What the exercise asks:
Reproduce the entries. Each one must match the original exactly.

--- Source information Enclosed Below ---

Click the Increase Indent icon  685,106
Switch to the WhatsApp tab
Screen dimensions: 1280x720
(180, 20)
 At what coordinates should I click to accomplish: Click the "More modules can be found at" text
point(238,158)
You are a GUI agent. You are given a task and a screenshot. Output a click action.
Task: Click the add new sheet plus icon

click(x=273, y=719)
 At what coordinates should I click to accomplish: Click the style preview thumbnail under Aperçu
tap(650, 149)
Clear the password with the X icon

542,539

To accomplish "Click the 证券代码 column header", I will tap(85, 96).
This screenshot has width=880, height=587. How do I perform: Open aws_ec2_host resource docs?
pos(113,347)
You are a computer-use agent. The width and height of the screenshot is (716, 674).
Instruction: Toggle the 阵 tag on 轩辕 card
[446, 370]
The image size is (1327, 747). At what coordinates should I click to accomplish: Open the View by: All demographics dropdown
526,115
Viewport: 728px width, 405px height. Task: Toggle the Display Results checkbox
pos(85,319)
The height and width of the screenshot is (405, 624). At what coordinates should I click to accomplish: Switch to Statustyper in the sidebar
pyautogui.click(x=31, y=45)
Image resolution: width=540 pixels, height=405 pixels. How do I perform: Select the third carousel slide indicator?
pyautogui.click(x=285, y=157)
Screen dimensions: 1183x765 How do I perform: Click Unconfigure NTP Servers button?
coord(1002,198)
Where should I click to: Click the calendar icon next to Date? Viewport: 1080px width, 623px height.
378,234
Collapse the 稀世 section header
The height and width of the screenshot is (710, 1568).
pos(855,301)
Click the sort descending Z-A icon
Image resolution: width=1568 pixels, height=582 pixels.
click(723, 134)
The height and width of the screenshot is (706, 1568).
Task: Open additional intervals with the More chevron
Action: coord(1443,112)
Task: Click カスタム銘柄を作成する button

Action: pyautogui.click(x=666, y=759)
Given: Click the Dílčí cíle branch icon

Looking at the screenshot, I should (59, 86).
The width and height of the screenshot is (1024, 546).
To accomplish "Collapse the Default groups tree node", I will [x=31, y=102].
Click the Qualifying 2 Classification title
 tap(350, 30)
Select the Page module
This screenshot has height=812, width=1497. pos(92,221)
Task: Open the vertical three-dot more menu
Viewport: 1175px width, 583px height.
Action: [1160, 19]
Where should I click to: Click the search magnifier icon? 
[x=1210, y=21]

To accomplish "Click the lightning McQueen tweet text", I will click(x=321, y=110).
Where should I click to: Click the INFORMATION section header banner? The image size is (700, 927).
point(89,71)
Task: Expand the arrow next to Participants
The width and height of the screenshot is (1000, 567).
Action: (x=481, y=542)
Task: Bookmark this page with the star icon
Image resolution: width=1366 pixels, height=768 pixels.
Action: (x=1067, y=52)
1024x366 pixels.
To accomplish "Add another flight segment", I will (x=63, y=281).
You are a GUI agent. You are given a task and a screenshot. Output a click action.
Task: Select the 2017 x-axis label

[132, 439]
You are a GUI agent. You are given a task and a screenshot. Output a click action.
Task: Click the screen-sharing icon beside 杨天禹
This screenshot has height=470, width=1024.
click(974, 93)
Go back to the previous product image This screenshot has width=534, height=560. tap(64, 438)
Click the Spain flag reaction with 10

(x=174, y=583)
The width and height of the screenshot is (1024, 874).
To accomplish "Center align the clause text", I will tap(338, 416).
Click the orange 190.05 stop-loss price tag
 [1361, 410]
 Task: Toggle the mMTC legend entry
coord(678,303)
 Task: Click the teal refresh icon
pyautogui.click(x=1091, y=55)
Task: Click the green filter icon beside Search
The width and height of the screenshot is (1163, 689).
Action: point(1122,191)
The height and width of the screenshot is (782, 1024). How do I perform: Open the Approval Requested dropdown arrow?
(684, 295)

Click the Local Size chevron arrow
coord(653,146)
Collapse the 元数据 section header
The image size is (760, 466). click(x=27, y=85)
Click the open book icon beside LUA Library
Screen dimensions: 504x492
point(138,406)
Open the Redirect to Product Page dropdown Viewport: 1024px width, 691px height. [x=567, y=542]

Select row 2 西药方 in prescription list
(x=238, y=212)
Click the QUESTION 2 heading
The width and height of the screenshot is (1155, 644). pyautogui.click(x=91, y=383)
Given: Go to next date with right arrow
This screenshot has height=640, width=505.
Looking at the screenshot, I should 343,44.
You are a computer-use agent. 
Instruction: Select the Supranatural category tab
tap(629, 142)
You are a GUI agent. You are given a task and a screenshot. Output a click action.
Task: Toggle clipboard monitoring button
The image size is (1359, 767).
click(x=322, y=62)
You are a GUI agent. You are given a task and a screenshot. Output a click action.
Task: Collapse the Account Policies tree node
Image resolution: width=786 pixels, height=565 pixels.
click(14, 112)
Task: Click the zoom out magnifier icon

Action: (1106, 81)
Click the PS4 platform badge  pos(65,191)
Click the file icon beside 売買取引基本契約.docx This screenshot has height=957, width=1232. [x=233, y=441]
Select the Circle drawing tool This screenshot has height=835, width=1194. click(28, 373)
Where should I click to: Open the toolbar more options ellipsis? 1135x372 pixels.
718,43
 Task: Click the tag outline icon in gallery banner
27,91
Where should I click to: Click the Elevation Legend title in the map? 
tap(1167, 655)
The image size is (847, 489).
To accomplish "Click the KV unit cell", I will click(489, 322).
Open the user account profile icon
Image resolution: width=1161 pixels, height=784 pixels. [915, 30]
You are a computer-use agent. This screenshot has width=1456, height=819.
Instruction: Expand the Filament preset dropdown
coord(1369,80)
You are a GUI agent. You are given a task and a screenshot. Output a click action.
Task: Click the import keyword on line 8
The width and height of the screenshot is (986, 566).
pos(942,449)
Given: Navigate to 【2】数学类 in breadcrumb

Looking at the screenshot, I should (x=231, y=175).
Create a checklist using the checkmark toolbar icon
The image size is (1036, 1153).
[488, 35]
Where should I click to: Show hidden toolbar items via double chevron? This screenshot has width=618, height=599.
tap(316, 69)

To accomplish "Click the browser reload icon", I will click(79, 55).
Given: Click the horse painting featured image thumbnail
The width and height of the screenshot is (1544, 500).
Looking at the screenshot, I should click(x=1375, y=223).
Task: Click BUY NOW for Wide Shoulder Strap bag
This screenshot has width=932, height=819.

--- End of Enclosed Source information ---

Reply to the exercise:
Click the Increase Indent icon  685,106
Switch to the WhatsApp tab
Screen dimensions: 1280x720
(180, 20)
 At what coordinates should I click to accomplish: Click the "More modules can be found at" text
point(238,158)
You are a GUI agent. You are given a task and a screenshot. Output a click action.
Task: Click the add new sheet plus icon

click(x=273, y=719)
 At what coordinates should I click to accomplish: Click the style preview thumbnail under Aperçu
tap(650, 149)
Clear the password with the X icon

542,539

To accomplish "Click the 证券代码 column header", I will tap(85, 96).
This screenshot has width=880, height=587. How do I perform: Open aws_ec2_host resource docs?
pos(113,347)
You are a computer-use agent. The width and height of the screenshot is (716, 674).
Instruction: Toggle the 阵 tag on 轩辕 card
[446, 370]
The image size is (1327, 747). At what coordinates should I click to accomplish: Open the View by: All demographics dropdown
526,115
Viewport: 728px width, 405px height. Task: Toggle the Display Results checkbox
pos(85,319)
The height and width of the screenshot is (405, 624). At what coordinates should I click to accomplish: Switch to Statustyper in the sidebar
pyautogui.click(x=31, y=45)
Image resolution: width=540 pixels, height=405 pixels. How do I perform: Select the third carousel slide indicator?
pyautogui.click(x=285, y=157)
Screen dimensions: 1183x765 How do I perform: Click Unconfigure NTP Servers button?
coord(1002,198)
Where should I click to: Click the calendar icon next to Date? Viewport: 1080px width, 623px height.
378,234
Collapse the 稀世 section header
The height and width of the screenshot is (710, 1568).
pos(855,301)
Click the sort descending Z-A icon
Image resolution: width=1568 pixels, height=582 pixels.
click(723, 134)
The height and width of the screenshot is (706, 1568).
Task: Open additional intervals with the More chevron
Action: coord(1443,112)
Task: Click カスタム銘柄を作成する button

Action: pyautogui.click(x=666, y=759)
Given: Click the Dílčí cíle branch icon

Looking at the screenshot, I should (59, 86).
The width and height of the screenshot is (1024, 546).
To accomplish "Collapse the Default groups tree node", I will [x=31, y=102].
Click the Qualifying 2 Classification title
 tap(350, 30)
Select the Page module
This screenshot has height=812, width=1497. pos(92,221)
Task: Open the vertical three-dot more menu
Viewport: 1175px width, 583px height.
Action: [1160, 19]
Where should I click to: Click the search magnifier icon? 
[x=1210, y=21]

To accomplish "Click the lightning McQueen tweet text", I will click(x=321, y=110).
Where should I click to: Click the INFORMATION section header banner? The image size is (700, 927).
point(89,71)
Task: Expand the arrow next to Participants
The width and height of the screenshot is (1000, 567).
Action: (x=481, y=542)
Task: Bookmark this page with the star icon
Image resolution: width=1366 pixels, height=768 pixels.
Action: (x=1067, y=52)
1024x366 pixels.
To accomplish "Add another flight segment", I will (x=63, y=281).
You are a GUI agent. You are given a task and a screenshot. Output a click action.
Task: Select the 2017 x-axis label

[132, 439]
You are a GUI agent. You are given a task and a screenshot. Output a click action.
Task: Click the screen-sharing icon beside 杨天禹
This screenshot has height=470, width=1024.
click(974, 93)
Go back to the previous product image This screenshot has width=534, height=560. tap(64, 438)
Click the Spain flag reaction with 10

(x=174, y=583)
The width and height of the screenshot is (1024, 874).
To accomplish "Center align the clause text", I will tap(338, 416).
Click the orange 190.05 stop-loss price tag
 [1361, 410]
 Task: Toggle the mMTC legend entry
coord(678,303)
 Task: Click the teal refresh icon
pyautogui.click(x=1091, y=55)
Task: Click the green filter icon beside Search
The width and height of the screenshot is (1163, 689).
Action: point(1122,191)
The height and width of the screenshot is (782, 1024). How do I perform: Open the Approval Requested dropdown arrow?
(684, 295)

Click the Local Size chevron arrow
coord(653,146)
Collapse the 元数据 section header
The image size is (760, 466). click(x=27, y=85)
Click the open book icon beside LUA Library
Screen dimensions: 504x492
point(138,406)
Open the Redirect to Product Page dropdown Viewport: 1024px width, 691px height. [x=567, y=542]

Select row 2 西药方 in prescription list
(x=238, y=212)
Click the QUESTION 2 heading
The width and height of the screenshot is (1155, 644). pyautogui.click(x=91, y=383)
Given: Go to next date with right arrow
This screenshot has height=640, width=505.
Looking at the screenshot, I should 343,44.
You are a computer-use agent. 
Instruction: Select the Supranatural category tab
tap(629, 142)
You are a GUI agent. You are given a task and a screenshot. Output a click action.
Task: Toggle clipboard monitoring button
The image size is (1359, 767).
click(x=322, y=62)
You are a GUI agent. You are given a task and a screenshot. Output a click action.
Task: Collapse the Account Policies tree node
Image resolution: width=786 pixels, height=565 pixels.
click(14, 112)
Task: Click the zoom out magnifier icon

Action: (1106, 81)
Click the PS4 platform badge  pos(65,191)
Click the file icon beside 売買取引基本契約.docx This screenshot has height=957, width=1232. [x=233, y=441]
Select the Circle drawing tool This screenshot has height=835, width=1194. click(28, 373)
Where should I click to: Open the toolbar more options ellipsis? 1135x372 pixels.
718,43
 Task: Click the tag outline icon in gallery banner
27,91
Where should I click to: Click the Elevation Legend title in the map? 
tap(1167, 655)
The image size is (847, 489).
To accomplish "Click the KV unit cell", I will click(489, 322).
Open the user account profile icon
Image resolution: width=1161 pixels, height=784 pixels. [915, 30]
You are a computer-use agent. This screenshot has width=1456, height=819.
Instruction: Expand the Filament preset dropdown
coord(1369,80)
You are a GUI agent. You are given a task and a screenshot. Output a click action.
Task: Click the import keyword on line 8
The width and height of the screenshot is (986, 566).
pos(942,449)
Given: Navigate to 【2】数学类 in breadcrumb

Looking at the screenshot, I should (x=231, y=175).
Create a checklist using the checkmark toolbar icon
The image size is (1036, 1153).
[488, 35]
Where should I click to: Show hidden toolbar items via double chevron? This screenshot has width=618, height=599.
tap(316, 69)

To accomplish "Click the browser reload icon", I will click(79, 55).
Given: Click the horse painting featured image thumbnail
The width and height of the screenshot is (1544, 500).
Looking at the screenshot, I should click(x=1375, y=223).
Task: Click BUY NOW for Wide Shoulder Strap bag
This screenshot has width=932, height=819.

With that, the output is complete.